Distracted Driving – Should be the same for ALL Drivers


The Department of Transportation Secretary has been working to ‘fight’ distracted driving ever since taking the position within the DOT. And he is succeeding in getting laws passed that I feel are just “feel good” legislation’s by individual states that have enacted the laws.

The problem I have with the laws against distracted driving is the punishment and fine differences, and the fact that this law is borderline invasion of privacy. Kentucky adopted the rule last year, but January 01, 2011 they began to enforce the said laws. Anyone caught using a cell phone to text while driving on roads across the Commonwealth of Kentucky could be hit with a $25 fine. “You could treat it like a traffic stop to where you could ask them for consent to search. And if they give you consent to search, and you see their phone and you talk to them about it…and yeah, they come up with it. It’s going to be difficult at first.” Kentucky trooper Walter Szczepan said.

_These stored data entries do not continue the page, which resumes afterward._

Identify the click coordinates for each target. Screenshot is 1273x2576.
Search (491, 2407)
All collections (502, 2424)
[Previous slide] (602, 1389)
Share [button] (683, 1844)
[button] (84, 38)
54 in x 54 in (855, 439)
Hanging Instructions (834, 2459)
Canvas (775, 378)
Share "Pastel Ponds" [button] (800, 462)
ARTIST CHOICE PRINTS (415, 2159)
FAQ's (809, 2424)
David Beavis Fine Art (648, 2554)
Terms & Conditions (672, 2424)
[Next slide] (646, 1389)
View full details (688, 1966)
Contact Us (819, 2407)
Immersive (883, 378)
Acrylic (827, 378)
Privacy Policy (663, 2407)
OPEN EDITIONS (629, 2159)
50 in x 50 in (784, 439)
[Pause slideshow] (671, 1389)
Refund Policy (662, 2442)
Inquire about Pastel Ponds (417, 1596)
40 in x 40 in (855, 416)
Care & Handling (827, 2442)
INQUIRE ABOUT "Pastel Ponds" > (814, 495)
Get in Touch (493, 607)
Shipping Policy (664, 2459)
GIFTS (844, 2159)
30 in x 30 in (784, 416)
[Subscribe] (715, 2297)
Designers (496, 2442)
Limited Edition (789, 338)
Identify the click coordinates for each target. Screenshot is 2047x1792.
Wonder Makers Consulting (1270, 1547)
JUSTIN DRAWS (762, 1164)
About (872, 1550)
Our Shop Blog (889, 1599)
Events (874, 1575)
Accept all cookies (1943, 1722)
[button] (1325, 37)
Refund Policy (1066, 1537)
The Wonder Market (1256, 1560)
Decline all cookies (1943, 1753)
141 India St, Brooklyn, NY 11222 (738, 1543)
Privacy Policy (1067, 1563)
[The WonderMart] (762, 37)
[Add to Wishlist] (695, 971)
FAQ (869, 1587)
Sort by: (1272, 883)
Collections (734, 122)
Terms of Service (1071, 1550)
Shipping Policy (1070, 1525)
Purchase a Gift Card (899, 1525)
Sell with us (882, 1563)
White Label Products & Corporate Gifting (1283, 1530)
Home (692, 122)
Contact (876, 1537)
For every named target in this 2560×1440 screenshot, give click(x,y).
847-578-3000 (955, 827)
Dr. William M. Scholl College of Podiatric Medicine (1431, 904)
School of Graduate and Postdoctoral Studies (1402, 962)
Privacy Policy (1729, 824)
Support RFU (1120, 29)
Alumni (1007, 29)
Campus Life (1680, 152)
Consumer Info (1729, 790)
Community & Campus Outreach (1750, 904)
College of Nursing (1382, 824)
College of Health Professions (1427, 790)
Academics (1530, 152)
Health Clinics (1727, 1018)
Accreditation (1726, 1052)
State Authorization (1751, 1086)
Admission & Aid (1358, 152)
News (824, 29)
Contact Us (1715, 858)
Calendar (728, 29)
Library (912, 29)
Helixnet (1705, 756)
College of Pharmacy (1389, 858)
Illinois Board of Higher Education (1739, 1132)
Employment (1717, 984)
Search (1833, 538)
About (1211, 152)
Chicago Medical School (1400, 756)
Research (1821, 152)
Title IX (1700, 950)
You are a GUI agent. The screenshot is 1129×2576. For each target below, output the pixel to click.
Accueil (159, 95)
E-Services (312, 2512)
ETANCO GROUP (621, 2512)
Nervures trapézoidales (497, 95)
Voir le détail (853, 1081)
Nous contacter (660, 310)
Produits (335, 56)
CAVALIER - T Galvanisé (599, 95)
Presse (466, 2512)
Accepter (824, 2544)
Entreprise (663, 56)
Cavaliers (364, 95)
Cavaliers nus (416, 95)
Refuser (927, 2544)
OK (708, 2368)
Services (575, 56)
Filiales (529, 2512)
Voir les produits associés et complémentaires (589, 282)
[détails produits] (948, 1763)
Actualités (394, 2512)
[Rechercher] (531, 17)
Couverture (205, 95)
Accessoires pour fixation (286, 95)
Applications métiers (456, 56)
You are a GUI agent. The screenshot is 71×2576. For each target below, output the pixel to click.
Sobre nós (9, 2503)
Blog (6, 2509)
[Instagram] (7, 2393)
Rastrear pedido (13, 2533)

The Federal Motor Carrier Safety Administration (FMCSA) issued a ban on sending and receiving and reading of text or email messages for Commercial drivers. For any violations by CMV drivers or employers of the requirements adopted in this final rule, civil penalties may be imposed on drivers, in an amount up to $2,750, and on employers, in an amount up to $11,000.

I first want to say that I believe that all texting and driving, cell phone usage while driving and distracted driving in general is very dangerous but people should have common sense about when to do it. Just because a new law goes into effect doesn’t mean we are all safer on the roads. But my point is if there is a law then the fines or punishments should be the same for everyone. It makes no difference if a 2-ton car hits a person or if a 40-ton truck hits a person both of them traveling at 55-mph that person is more than likely dead.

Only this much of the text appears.